Last quarter, I wrote a guest post called Does government spending help the economy? Phrased as a question, because it reviewed an Arthur Laffer article that (in my view) fell just a little short of proving its case.
Tom wants to open a restaurant. He makes the following calculations. He estimates the restaurant’s revenues at $10,000 per month. The expected costs are the following: $4,000 for rent; $1,000 for utilities; $2,000 for food; and $4,000 for wages. With expected revenues of $10,000 and costs of $11,000 Tom will not start his business.
Let’s now assume… reduce[d] government spending. Let’s assume that the government closes a consumer-protection agency and sells the agency’s building on the market. As a consequence, there is a tendency for housing prices and rents to fall. The same is true for wages. The laid-off bureaucrats search for new jobs, exerting downward pressure on wage rates. Further, the agency does not consume utilities anymore, leading toward a tendency of cheaper utilities. Tom may now rent space for his restaurant in the former agency for $3,000 as rents are coming down. His expected utility bill falls to $500, and hiring some of the former bureaucrats as dishwashers and waiters reduces his wage expenditures to $3,000. Now with expected revenue at $10,000 and costs at $8,500 the expected profits amounts to $1,500 and Tom can start his business.
Bagus’ example is exaggerated for clarity: the point is that government spending takes resources of all kinds from the private sector (whether natural, financial, human, industrial, real estate, etc.). Even if government doesn’t commandeer the resources – if government generously (or wastefully?) bids top dollar for them on the open market – matters are worse, because businesses and consumers alike are faced with higher costs. Struggling businesses shut down, or are never started. Consumers can only spend on essentials, as food and gas and housing prices are all raised, and as jobs are lost. Sound familiar?
Conversely, if government spending is cut, then economic resources are released back to the private sector. Both businesses and consumers find their costs dropping (or at least not as high as they would be). Struggling businesses survive, and adventurous people start new businesses.

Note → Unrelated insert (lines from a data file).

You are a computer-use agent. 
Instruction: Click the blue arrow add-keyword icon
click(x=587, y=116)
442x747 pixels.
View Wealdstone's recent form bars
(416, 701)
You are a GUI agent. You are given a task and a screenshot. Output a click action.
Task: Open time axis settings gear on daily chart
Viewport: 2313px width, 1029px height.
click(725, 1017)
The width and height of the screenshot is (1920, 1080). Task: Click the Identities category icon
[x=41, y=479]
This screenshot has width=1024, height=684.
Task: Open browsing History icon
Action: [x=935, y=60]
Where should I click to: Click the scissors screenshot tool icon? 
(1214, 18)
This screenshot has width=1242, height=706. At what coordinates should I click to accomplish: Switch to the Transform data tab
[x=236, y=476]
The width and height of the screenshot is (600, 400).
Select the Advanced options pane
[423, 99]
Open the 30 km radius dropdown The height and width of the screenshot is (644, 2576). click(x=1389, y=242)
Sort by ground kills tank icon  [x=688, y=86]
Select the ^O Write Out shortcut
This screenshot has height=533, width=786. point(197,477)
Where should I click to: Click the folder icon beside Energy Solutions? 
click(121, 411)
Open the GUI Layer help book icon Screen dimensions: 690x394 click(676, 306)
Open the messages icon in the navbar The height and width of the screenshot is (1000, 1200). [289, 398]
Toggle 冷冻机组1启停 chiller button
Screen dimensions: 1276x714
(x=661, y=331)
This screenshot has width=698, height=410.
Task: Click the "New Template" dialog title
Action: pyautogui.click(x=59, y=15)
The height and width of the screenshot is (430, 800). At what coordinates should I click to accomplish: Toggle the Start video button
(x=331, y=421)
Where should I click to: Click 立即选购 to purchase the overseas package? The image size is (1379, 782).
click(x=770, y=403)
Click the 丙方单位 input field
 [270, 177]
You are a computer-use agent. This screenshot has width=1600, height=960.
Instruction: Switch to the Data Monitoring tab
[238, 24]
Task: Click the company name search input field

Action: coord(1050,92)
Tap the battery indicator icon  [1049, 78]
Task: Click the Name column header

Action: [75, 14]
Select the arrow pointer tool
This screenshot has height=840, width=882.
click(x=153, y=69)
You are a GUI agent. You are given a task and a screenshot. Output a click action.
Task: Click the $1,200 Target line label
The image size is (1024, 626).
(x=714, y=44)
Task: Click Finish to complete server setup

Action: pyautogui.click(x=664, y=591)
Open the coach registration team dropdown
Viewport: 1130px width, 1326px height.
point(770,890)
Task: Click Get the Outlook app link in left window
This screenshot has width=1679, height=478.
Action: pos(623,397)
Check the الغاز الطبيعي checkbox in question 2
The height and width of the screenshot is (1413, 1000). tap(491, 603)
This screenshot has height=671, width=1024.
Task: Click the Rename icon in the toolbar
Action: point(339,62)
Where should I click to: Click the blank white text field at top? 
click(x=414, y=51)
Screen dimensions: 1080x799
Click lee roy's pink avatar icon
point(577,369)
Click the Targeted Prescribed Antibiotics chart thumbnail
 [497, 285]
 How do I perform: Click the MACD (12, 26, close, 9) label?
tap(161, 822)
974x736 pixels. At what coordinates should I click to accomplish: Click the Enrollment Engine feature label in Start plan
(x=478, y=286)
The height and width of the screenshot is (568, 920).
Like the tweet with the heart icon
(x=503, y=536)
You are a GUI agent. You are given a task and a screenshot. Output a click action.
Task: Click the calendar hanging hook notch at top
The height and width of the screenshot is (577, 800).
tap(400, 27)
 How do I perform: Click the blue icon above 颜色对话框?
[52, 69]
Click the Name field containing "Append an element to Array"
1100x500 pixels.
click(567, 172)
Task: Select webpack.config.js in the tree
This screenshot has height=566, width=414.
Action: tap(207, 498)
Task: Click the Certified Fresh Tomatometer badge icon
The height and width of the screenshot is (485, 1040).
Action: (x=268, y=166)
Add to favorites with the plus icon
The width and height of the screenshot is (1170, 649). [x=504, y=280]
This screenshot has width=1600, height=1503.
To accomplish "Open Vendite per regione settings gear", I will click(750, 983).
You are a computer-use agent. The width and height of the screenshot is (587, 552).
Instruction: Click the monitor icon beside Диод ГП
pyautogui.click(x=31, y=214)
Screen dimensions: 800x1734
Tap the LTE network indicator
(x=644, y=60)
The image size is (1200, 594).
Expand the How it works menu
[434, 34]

Leftists are terrified of that phenomenon. They coin scary words for it, like “deflation”, to try to stampede people into supporting ever-greater government spending. But “deflation” only means, declining prices. It’s a very good thing. When people have to pay less for food and gas and flat-screen TVs, their living standards have just gone up. They can spend more on other businesses. And when businesses can pay less for real estate, and ex-bureaucrats add plentifully to the unskilled labor markets, we get more new businesses and new jobs.
Such an economy will see more loan defaults; but that, too is a good thing: Irresponsible lenders (and borrowers) are punished by their defaults. And responsible lenders (and borrowers) thrive, as economic resources are released from the terrible burden of having to service giant, uneconomic debts that can’t be repaid.
Leftists have scary words for the loan-default cycle also, like “depression”. But a depression (such as the U.S. Great Depression) only lasts beyond a year or two when, and because, government deliberately gets in the way of economic adjustment (which the U.S. government did, under both presidents Hoover and Roosevelt). The U.S. economy came roaring back from the Depression of 1920, precisely because a small-government president (Harding) allowed free markets to work quickly to clear the economy’s deadwood.
Leftists have more scare terms for people, like “lack of demand”, “liquidity trap”, and emphasizing the initial recession that must happen when we first cut government spending and fire some bureaucrats. But I can’t take the space, right now, to refute every leftist canard.
Suffice to say that Obama’s spending policies are exactly wrong for our economy. They prevent economic recovery. Leftists claim that Obama’s policies haven’t been given enough time to work. They’re right… in a different way than they think: Obama’s policies can never work. No amount of time will be enough for policies of ever-greater government spending to fix the economy.